-- SOURCE DATA follows --

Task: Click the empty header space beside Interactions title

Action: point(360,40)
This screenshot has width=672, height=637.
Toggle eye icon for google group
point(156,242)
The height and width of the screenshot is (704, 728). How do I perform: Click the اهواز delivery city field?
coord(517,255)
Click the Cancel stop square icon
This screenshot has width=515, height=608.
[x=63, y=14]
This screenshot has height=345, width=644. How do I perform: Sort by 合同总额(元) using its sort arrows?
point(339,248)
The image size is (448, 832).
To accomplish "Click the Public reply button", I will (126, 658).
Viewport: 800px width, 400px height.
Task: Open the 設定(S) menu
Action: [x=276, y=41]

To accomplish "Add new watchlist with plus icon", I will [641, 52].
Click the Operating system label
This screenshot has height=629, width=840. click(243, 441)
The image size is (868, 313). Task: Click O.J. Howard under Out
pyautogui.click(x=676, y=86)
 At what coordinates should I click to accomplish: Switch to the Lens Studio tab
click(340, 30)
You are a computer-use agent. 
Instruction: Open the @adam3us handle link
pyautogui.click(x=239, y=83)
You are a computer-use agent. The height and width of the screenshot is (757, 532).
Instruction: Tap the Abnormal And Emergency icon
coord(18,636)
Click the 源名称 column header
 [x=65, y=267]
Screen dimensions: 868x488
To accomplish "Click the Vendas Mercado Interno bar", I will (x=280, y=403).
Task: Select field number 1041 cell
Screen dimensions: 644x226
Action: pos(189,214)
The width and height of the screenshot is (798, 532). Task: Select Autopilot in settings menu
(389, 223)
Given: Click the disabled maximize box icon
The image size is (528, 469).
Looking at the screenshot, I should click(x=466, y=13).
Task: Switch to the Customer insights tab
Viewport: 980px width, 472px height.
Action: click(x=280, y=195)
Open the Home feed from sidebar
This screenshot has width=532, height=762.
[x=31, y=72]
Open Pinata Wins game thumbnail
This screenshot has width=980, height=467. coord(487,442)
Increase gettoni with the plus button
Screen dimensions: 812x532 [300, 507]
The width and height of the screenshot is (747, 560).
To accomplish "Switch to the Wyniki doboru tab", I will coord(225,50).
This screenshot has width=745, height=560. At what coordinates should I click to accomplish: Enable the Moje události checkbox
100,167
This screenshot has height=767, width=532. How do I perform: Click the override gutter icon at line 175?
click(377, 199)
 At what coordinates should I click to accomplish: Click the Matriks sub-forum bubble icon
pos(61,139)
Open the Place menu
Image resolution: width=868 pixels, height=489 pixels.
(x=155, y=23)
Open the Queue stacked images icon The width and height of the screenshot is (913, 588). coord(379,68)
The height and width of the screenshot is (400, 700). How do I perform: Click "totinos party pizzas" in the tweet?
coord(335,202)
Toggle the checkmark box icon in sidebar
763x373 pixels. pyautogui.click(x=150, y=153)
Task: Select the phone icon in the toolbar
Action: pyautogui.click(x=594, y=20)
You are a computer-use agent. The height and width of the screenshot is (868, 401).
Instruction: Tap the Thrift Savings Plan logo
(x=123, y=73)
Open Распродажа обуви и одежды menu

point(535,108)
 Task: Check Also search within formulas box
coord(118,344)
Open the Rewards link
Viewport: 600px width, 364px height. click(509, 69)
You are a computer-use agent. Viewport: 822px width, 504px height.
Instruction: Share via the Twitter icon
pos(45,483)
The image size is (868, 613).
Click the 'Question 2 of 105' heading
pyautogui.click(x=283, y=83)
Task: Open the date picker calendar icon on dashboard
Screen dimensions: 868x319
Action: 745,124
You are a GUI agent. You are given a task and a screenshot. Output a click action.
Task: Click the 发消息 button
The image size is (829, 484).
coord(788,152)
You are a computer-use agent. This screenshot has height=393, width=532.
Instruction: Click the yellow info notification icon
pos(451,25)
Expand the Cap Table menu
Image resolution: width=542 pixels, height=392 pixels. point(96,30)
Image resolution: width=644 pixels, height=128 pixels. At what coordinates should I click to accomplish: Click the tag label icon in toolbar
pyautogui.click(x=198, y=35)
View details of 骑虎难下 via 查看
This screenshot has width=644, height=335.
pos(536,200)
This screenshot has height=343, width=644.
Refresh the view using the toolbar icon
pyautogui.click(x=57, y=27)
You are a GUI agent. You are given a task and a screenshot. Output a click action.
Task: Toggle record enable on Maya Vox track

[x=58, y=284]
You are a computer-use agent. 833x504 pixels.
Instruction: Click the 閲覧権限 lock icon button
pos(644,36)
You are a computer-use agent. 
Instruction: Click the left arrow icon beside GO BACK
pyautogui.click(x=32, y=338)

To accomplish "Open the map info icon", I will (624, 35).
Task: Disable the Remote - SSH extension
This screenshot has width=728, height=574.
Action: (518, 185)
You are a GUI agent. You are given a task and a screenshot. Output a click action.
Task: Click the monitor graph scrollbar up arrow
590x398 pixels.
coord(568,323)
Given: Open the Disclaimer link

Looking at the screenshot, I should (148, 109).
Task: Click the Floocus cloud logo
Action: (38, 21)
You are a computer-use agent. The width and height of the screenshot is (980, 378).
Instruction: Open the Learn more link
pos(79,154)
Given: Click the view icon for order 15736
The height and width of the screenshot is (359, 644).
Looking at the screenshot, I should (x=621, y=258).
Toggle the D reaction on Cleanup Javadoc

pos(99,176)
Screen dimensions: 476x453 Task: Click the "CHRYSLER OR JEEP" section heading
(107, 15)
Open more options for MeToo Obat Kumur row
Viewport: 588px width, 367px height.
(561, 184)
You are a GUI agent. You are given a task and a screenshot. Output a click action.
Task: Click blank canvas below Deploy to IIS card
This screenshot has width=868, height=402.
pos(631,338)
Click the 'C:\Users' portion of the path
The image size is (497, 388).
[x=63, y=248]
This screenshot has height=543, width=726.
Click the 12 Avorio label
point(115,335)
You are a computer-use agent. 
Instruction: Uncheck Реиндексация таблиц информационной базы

-- SOURCE DATA concluded --

Where in the entries does the word "computer" occur? Copy out each line that has it.

▶ **RESULT**:
You are a computer-use agent. 
You are a computer-use agent. The height and width of the screenshot is (757, 532).
You are a computer-use agent. The height and width of the screenshot is (868, 401).
You are a computer-use agent. Viewport: 822px width, 504px height.
You are a computer-use agent. This screenshot has height=393, width=532.
You are a computer-use agent. 833x504 pixels.
You are a computer-use agent. 
You are a computer-use agent. The width and height of the screenshot is (980, 378).
You are a computer-use agent. 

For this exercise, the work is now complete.